That is why I have chosen for my first picture today as one of the tree in Trafalgar Square, London (top).

This is silhouetted by the illuminated church of St Martin’s in the Fields.

The shot is taken from the steps of the National Gallery.

This tree is always a 50-60-year-old Norway Spruce.

From 1947 onwards this tree has been given each year to the people of London by the people of Norway as a token of Norwegian gratitude for the help given to them by the British during the Second World war.

This tree will remain here and lit in Trafalgar Square until Twelfth Night.

The origins of the use of the Spruce Fir tree as a symbol of Christmas go back to the time of St Boniface, and then through the Reformation and Renaissance period to the time and practice of Martin Luther – 1483 to 1546.

The custom did not take on in England with any force until 1840 when Queen Victoria and Prince Albert set up a tree at Windsor Castle for their children.

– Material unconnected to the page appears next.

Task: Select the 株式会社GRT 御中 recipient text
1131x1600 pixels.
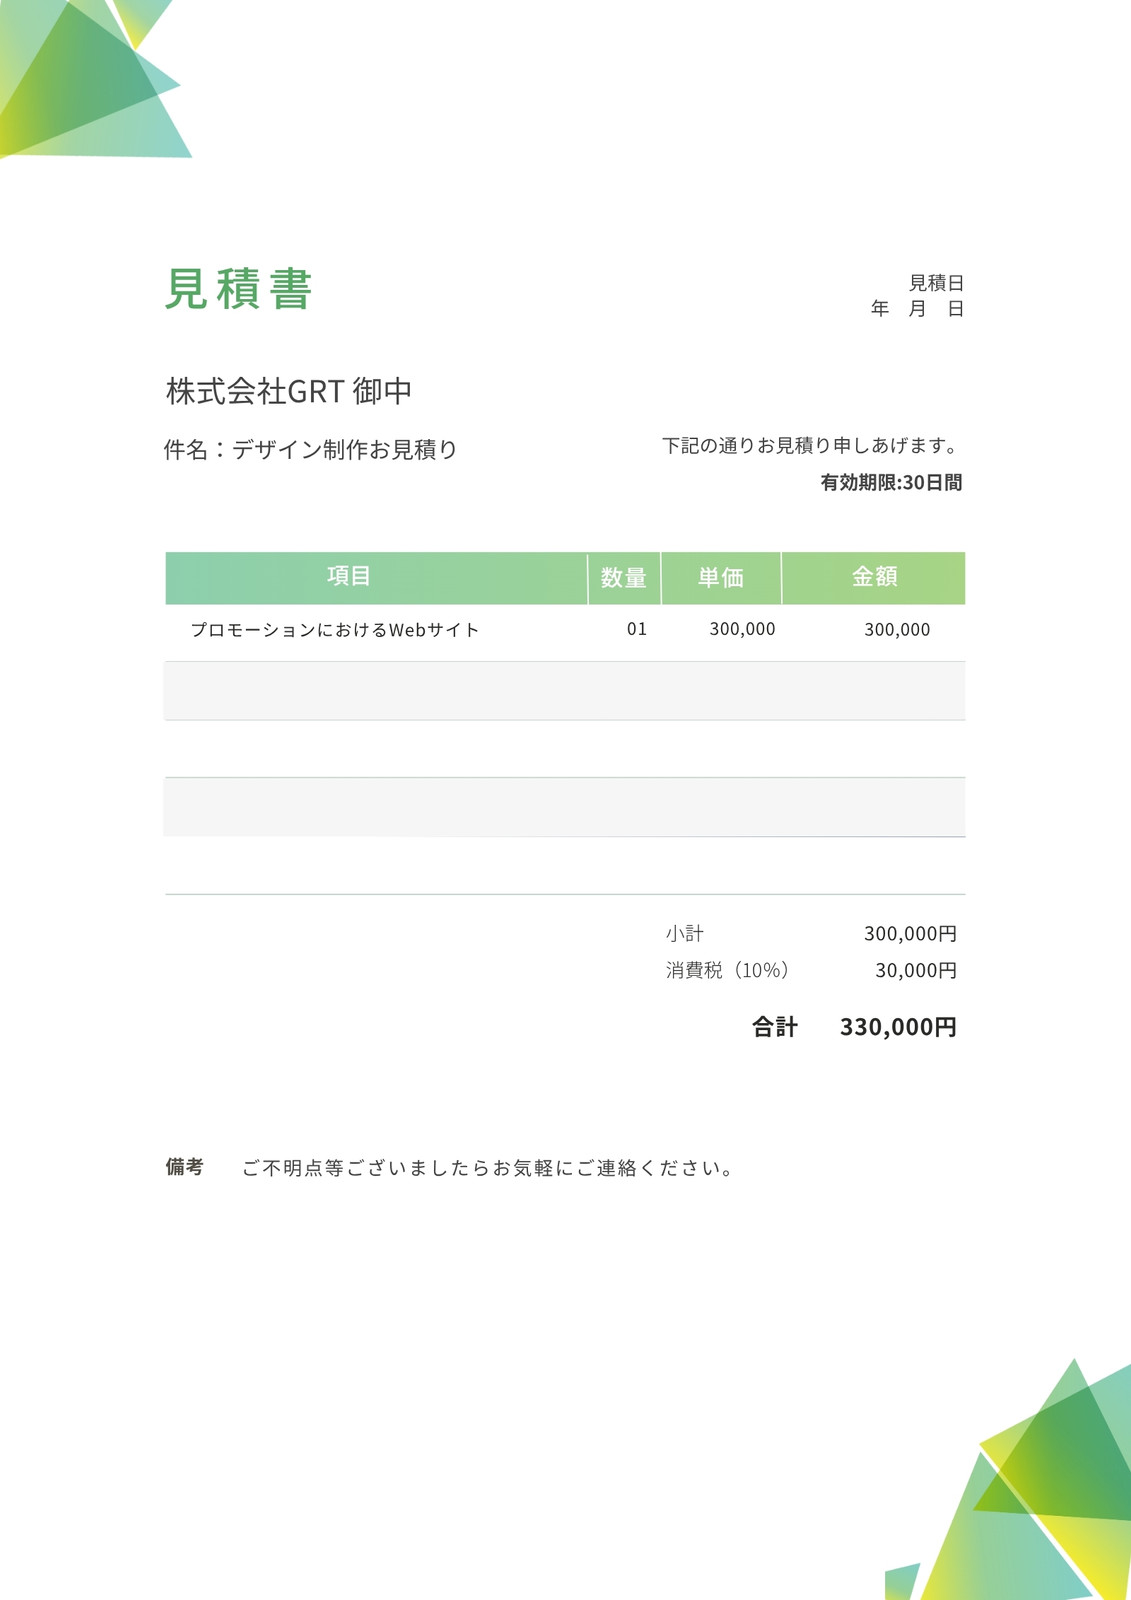Action: tap(289, 391)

Since then the tradition has grown like topsy.

The top decoration was once that of the Christ child; this later became an angel, then a fairy or a star.

It was also on this day, December 12 in 1896, that Marconi demonstrated his “radio” for the first time in England at Toynbee Hall in London.

What would life have been like for us in our childhood and youth without The Navy Lark, Dick Barton Special Agent, Educating Archie, Journey into Space and the like?

All these were brought to us by our radio.

Now a bit nearer today with a picture taken of some of these children who, in 2003, took part in ‘Operation Christmas Child’ and showed the true spirit of Christmas giving.

Back down the years with my last picture today.

Many toys were sold by small shops like Crozier’s on High Street in Garstang, or Mears on Church Street or the Co-op or Greenways in Preston.

Soldiers, dolls, forts, Meccano, Dinkey toys – all were on our list in those days, for electronic toys were still light years away.